## Job
Reproduce verbatim the records from the line that contains "Where should I" to the line that contains "point(527,192)", both included, and omit the pictures from your answer.

## Extracted data
▼

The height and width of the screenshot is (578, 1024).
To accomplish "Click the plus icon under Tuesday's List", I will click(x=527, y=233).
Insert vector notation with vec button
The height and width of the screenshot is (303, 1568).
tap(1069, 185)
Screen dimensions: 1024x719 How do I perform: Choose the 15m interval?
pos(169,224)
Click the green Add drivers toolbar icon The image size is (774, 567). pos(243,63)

▲
▼

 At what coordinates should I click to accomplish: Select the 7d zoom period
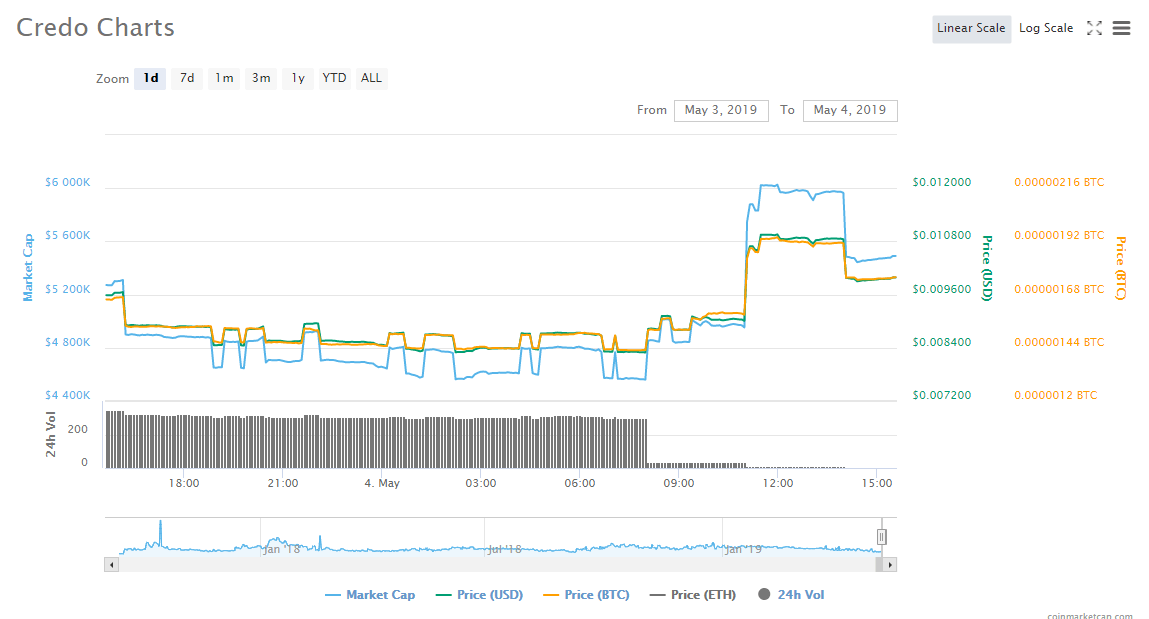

▲
▼

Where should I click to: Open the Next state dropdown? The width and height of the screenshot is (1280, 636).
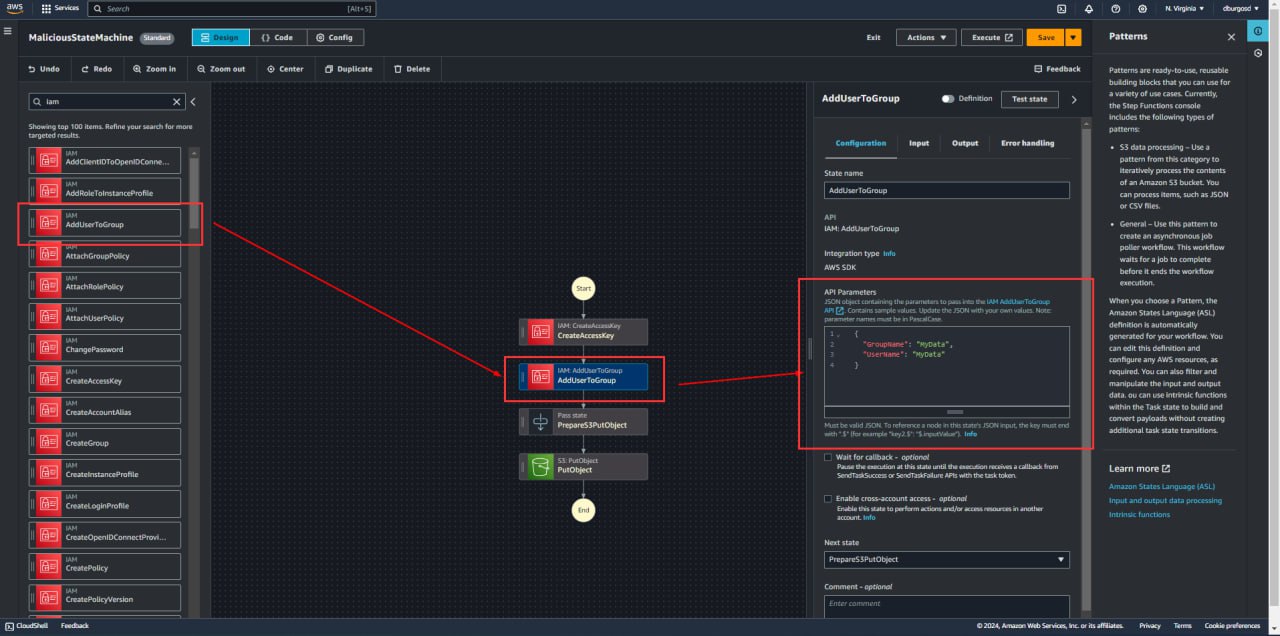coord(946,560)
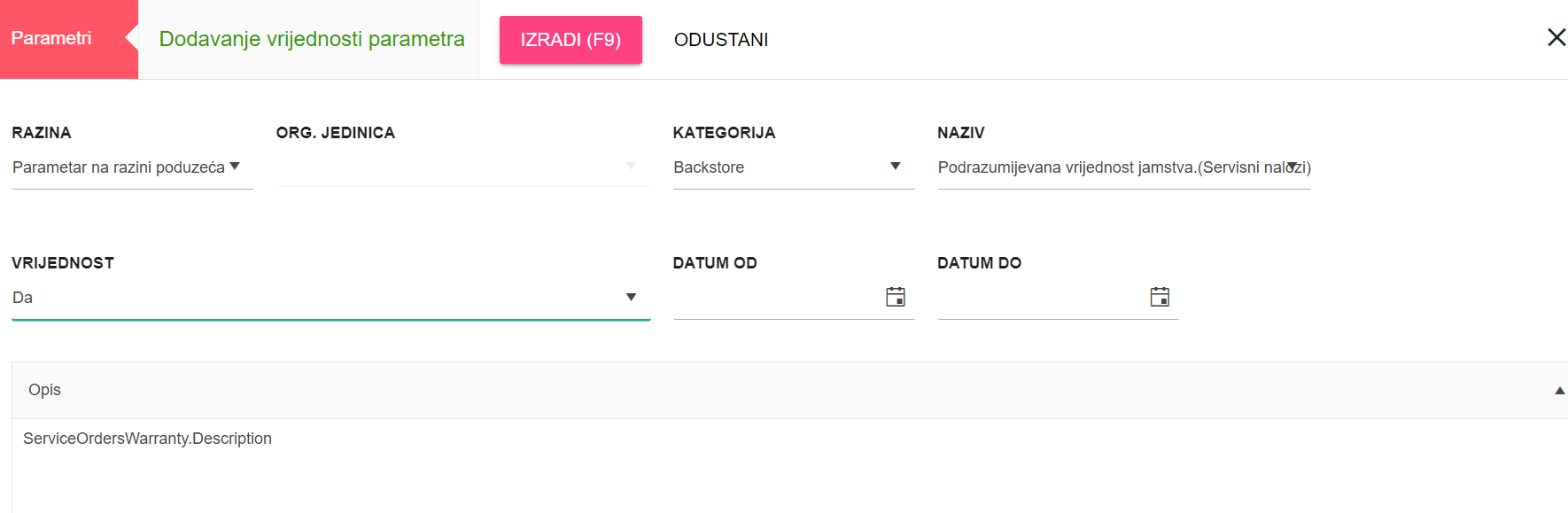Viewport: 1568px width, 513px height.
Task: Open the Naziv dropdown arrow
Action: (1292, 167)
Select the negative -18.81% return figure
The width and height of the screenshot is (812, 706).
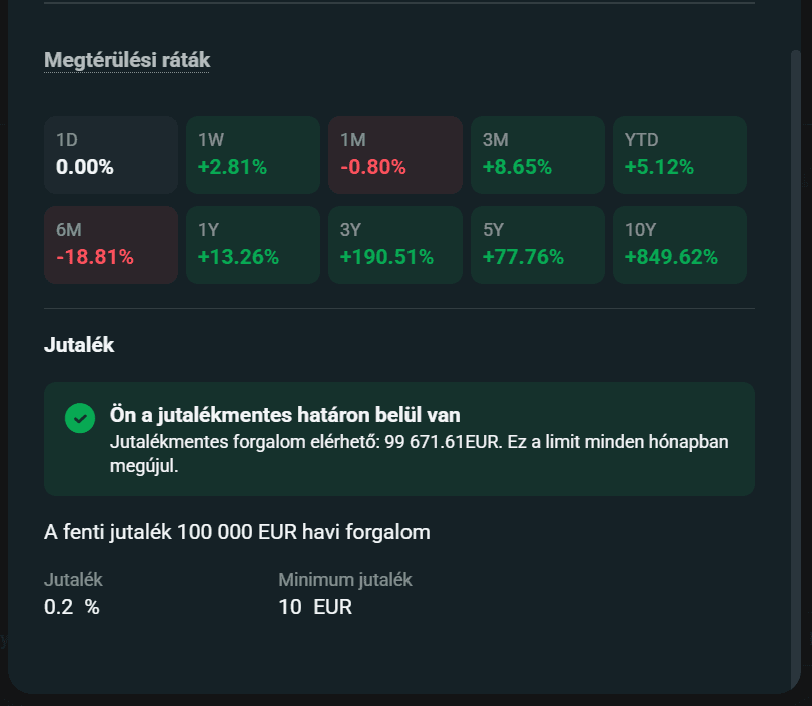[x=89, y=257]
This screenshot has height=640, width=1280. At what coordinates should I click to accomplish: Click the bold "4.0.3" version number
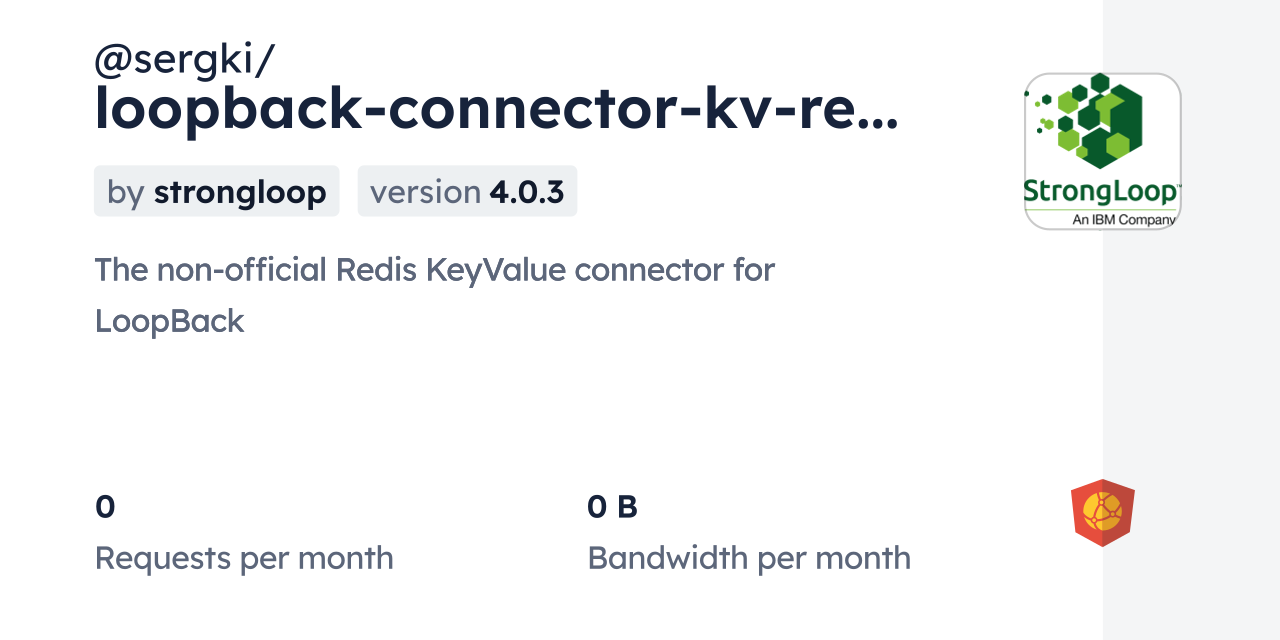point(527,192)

▲

## In response
Where should I click to: Open the Next state dropdown? The width and height of the screenshot is (1280, 636).
coord(946,560)
Viewport: 1568px width, 513px height.
Task: Open the Naziv dropdown arrow
Action: (1292, 167)
Select the negative -18.81% return figure
The width and height of the screenshot is (812, 706).
[x=89, y=257]
This screenshot has height=640, width=1280. At what coordinates should I click to accomplish: Click the bold "4.0.3" version number
point(527,192)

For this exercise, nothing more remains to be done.